Exercise aim:
Pick out every line that contains the word "with", and copy each of those lines in full.

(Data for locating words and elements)
start

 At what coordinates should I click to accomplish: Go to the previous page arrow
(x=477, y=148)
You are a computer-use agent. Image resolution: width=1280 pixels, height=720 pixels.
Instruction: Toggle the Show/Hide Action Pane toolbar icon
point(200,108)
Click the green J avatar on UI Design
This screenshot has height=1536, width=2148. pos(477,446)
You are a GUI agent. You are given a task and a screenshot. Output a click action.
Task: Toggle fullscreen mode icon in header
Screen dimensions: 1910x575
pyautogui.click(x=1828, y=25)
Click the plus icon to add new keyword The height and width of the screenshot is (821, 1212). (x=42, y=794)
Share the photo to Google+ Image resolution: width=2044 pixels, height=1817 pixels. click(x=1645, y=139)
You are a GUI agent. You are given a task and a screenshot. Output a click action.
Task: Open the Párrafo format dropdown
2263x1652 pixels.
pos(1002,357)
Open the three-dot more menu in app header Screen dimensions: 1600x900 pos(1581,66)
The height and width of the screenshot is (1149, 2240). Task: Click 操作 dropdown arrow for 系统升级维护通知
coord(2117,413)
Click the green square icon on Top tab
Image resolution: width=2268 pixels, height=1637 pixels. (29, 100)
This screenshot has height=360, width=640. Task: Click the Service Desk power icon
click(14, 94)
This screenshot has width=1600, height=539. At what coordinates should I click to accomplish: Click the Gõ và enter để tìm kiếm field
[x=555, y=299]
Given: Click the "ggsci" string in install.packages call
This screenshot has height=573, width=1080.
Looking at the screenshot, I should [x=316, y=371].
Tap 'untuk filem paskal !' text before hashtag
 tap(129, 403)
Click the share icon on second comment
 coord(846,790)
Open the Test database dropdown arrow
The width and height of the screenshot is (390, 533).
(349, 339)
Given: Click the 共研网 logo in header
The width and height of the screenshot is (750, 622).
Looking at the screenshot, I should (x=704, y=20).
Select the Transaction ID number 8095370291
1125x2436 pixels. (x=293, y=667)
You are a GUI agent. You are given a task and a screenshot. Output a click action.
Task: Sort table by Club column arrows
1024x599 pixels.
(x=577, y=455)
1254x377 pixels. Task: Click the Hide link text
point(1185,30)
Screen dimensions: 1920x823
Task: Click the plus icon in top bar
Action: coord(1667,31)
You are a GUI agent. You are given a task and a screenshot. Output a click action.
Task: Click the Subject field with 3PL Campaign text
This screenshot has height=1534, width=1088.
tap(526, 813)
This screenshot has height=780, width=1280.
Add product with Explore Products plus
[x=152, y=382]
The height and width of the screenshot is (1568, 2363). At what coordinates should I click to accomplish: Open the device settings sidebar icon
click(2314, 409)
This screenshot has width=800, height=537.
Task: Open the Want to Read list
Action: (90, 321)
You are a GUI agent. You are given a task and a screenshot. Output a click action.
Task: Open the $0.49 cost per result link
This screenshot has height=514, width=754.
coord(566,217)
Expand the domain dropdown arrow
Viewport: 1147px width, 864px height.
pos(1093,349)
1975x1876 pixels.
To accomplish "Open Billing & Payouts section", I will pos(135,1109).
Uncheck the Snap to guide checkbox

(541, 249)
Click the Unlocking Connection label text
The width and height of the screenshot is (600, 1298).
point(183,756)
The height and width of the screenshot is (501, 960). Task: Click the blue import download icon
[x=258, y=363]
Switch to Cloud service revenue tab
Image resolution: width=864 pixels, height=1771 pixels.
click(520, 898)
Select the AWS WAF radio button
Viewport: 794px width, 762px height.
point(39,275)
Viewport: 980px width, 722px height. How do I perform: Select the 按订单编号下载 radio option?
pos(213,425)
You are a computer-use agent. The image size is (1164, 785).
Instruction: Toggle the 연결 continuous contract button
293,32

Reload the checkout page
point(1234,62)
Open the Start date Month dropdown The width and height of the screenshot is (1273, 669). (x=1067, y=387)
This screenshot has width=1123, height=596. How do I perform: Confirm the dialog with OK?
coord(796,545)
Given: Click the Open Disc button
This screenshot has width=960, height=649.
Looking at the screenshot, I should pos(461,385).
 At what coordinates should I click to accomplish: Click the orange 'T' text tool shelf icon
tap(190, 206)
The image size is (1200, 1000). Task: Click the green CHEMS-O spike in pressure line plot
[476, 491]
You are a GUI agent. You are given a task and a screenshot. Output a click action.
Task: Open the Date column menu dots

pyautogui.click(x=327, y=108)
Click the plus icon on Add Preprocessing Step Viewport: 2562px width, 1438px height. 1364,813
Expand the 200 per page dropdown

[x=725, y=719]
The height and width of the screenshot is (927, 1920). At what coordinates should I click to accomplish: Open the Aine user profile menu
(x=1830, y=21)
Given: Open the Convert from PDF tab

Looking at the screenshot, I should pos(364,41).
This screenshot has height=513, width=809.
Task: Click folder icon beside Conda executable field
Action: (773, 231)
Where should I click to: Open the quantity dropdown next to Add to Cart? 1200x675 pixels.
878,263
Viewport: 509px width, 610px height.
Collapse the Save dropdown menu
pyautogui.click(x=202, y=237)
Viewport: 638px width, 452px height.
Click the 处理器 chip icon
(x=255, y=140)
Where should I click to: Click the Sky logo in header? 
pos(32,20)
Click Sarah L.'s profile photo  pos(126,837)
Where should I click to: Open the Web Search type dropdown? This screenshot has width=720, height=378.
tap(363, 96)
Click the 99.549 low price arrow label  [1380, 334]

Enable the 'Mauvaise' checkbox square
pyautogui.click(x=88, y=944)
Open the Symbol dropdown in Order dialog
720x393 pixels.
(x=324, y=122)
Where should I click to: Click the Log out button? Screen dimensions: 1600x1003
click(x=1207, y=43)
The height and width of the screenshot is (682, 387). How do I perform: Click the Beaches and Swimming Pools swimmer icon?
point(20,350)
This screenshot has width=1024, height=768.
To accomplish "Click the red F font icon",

end

Written answer:
Task: Click the Subject field with 3PL Campaign text
Add product with Explore Products plus
This screenshot has width=1123, height=596. How do I perform: Confirm the dialog with OK?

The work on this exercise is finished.